The number of people out of work in the eurozone fell slightly in March but remained near a record high, a sign that European households are yet to feel the bloc’s economic recovery and are unlikely to help generate growth in the short term.

Around 18.91 million people were jobless in the 18-nation bloc in March, 22,000 less than in February, or 11.8 per cent of the working population, the EU statistics office Eurostat said.

That is slightly down from the record 12 per cent level a year ago, while the 11.8 per cent reading was the same as in February.

The February reading was revised down by Eurostat from 11.9 per cent earlier.

Joblessness has been stuck at almost 19 million people for the last four months and shows the human impact of the worst financial crisis in a generation, but it also varies widely across the eurozone.

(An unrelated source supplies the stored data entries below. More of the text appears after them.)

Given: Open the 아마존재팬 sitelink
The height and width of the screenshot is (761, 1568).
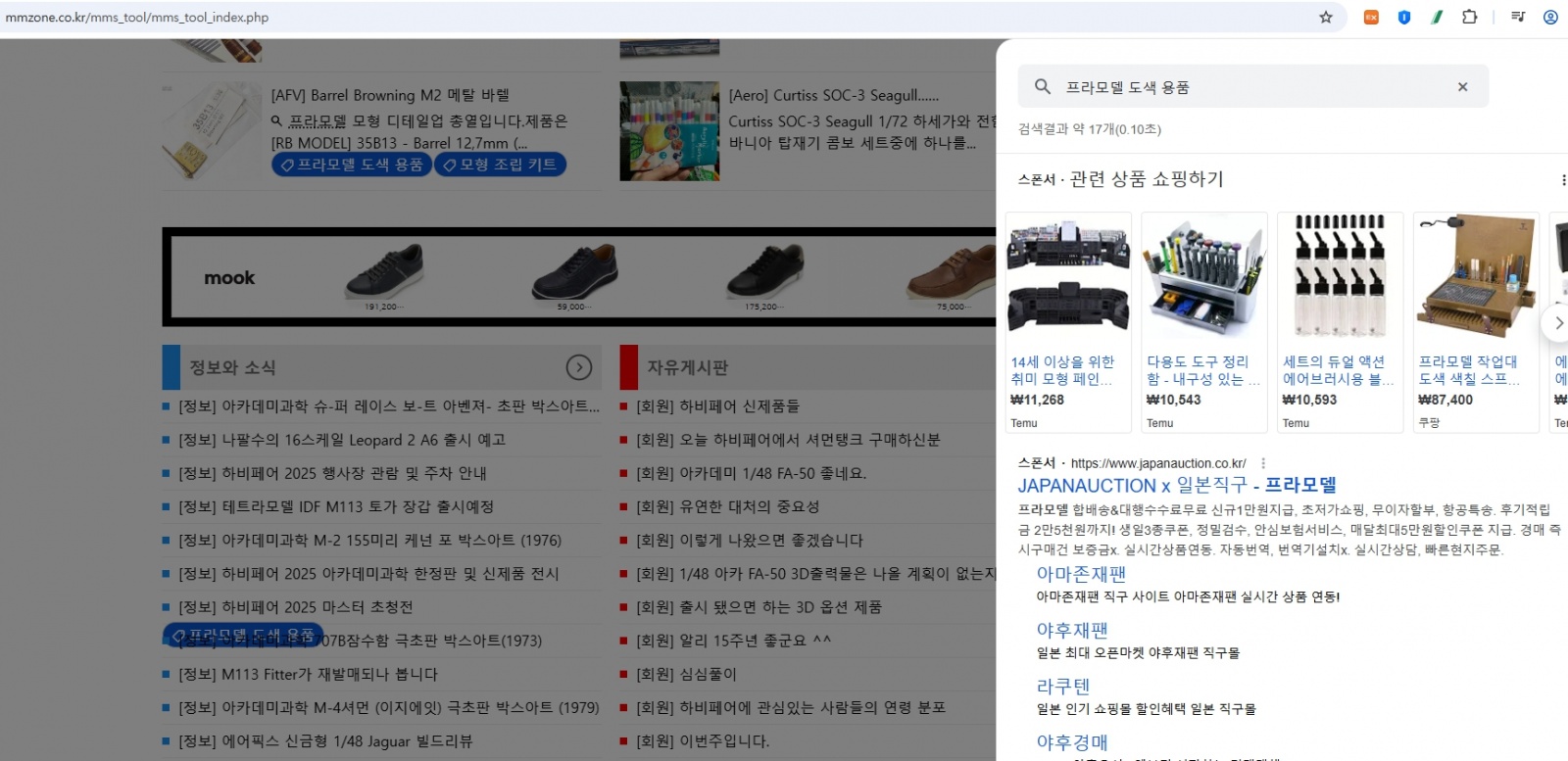Looking at the screenshot, I should click(x=1081, y=574).
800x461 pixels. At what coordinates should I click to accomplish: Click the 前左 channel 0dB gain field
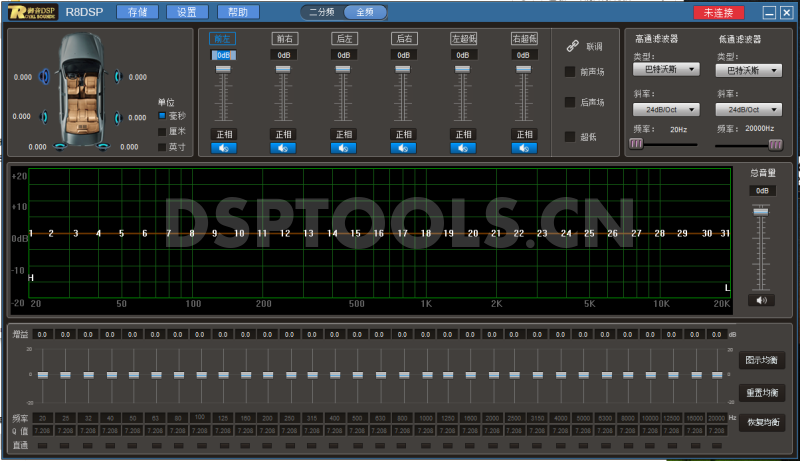223,55
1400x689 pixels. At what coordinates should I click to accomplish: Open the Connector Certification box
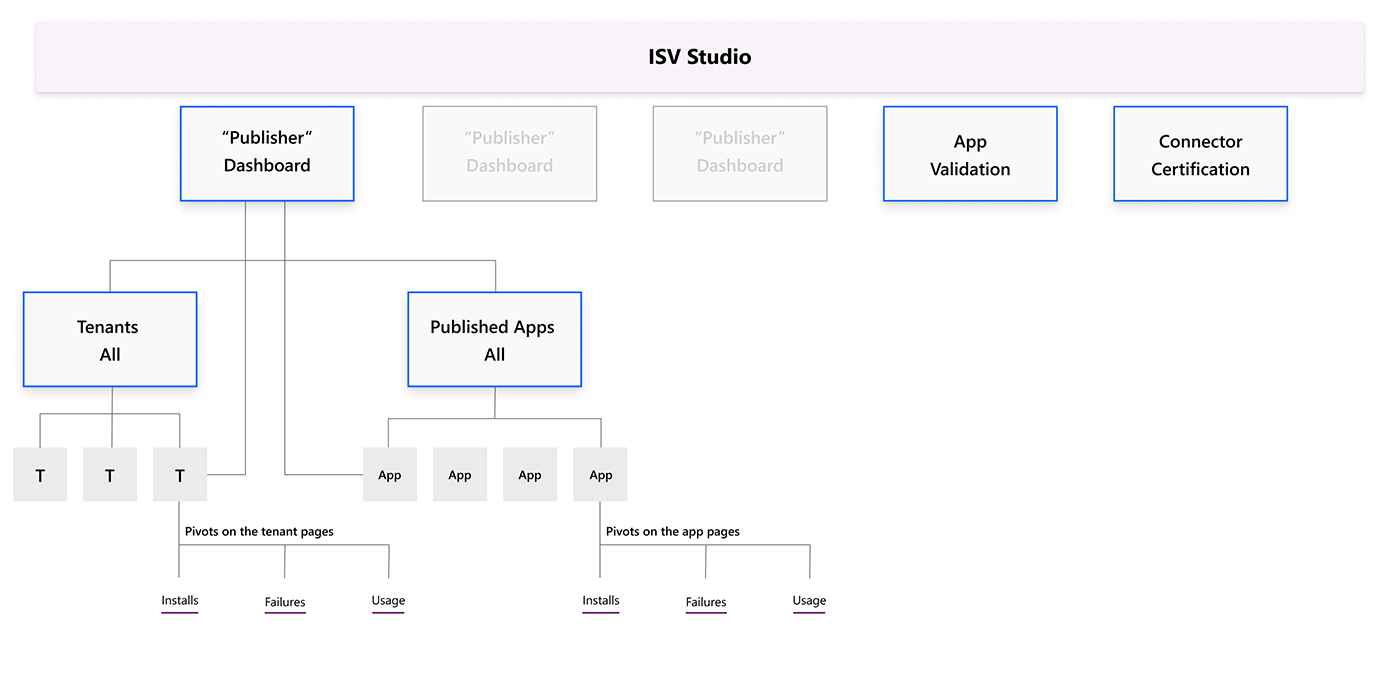[1199, 153]
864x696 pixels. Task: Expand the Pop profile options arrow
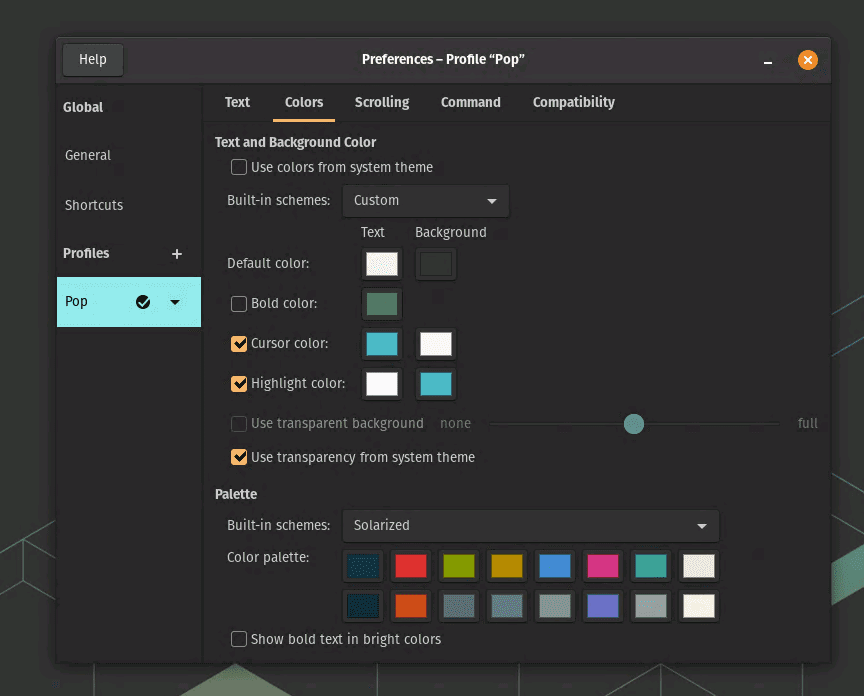(x=174, y=301)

Austrian and German unemployment levels were around 5 per cent in March, compared to almost 13 per cent in Italy and about 25 per cent in Spain.

After two consecutive years of recession, the eurozone’s economy is growing again and areas such as manufacturing are reflecting that as new orders rise.

Faced with inflation rates running far below target, the European Central Bank has opened the door to money printing with so-called “quantitative easing” (QE) to boost the eurozone economy, which is growing at a slower rate than much of the rest of the world.

A fall in unemployment could make QE less likely, economists say.

“The (pending) job creation in the eurozone should help end the discussion of deflation risks,” said Nikolaus Keis, an economist at UniCredit.